Approximately 10–14 h before death, food was removed from animal cages, but animals had continued ad libitum water access. Approximately 60 min before surgical removal of tissues, animals were weighed and injected intraperitoneally with a 60–80 mg/kg body mass dose of pentobarbital sodium. Once the animals were fully anesthetized, blood (5–10 ml) was removed via cardiac puncture, one-half was transferred to EDTA-administered tubes for later recovery of plasma, and one-half remained in regular Eppendorf tubes, for later recovery of serum. Hindlimb muscles were removed and immediately freeze clamped in liquid nitrogen before removal for storage at –80°C.

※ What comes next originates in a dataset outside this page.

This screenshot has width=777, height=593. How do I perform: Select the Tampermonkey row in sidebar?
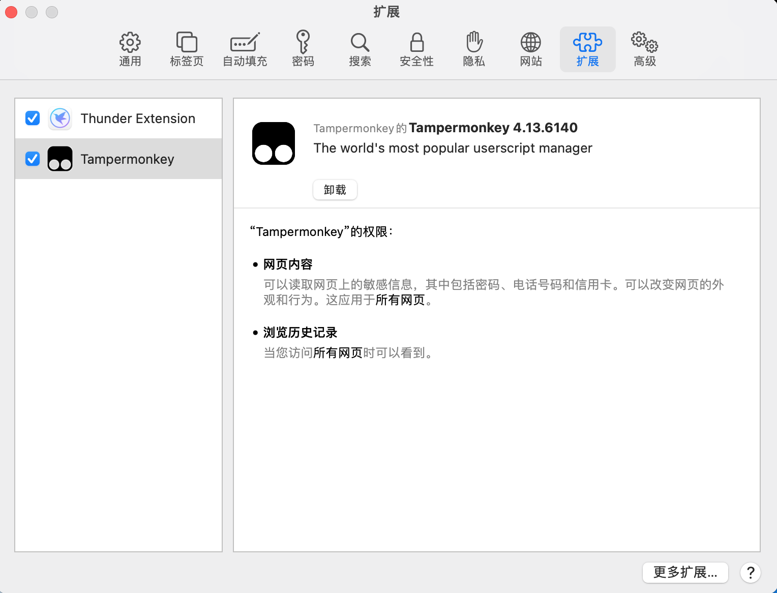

Plasma analyses. Plasma glucose, triglycerides (TG), and total and high-density lipoprotein cholesterol analyses were performed at Melbourne Pathology, Collingwood, Victoria, Australia. Plasma glucose was assessed by the glucose-hexokinase method (35), whereas plasma TGs were measured with the colorimetric enzymatic GPO-PAP assay. Total cholesterol was also analyzed with the enzymatic colorimetric CHOD-PAP method, whereas high-density lipoprotein cholesterol was analyzed with a homogenous enzymatic colorimetric test. All tests were performed on a Modular Analytic SWA P module (Roche Diagnostics, Mannheim, Germany). Plasma nonesterified fatty acid and insulin analyses were performed with the use of commercially available kits (Wako nonesterified fatty acid C kit, Richmond, VA, and Linco RIA rat insulin kit, St. Charles, MO).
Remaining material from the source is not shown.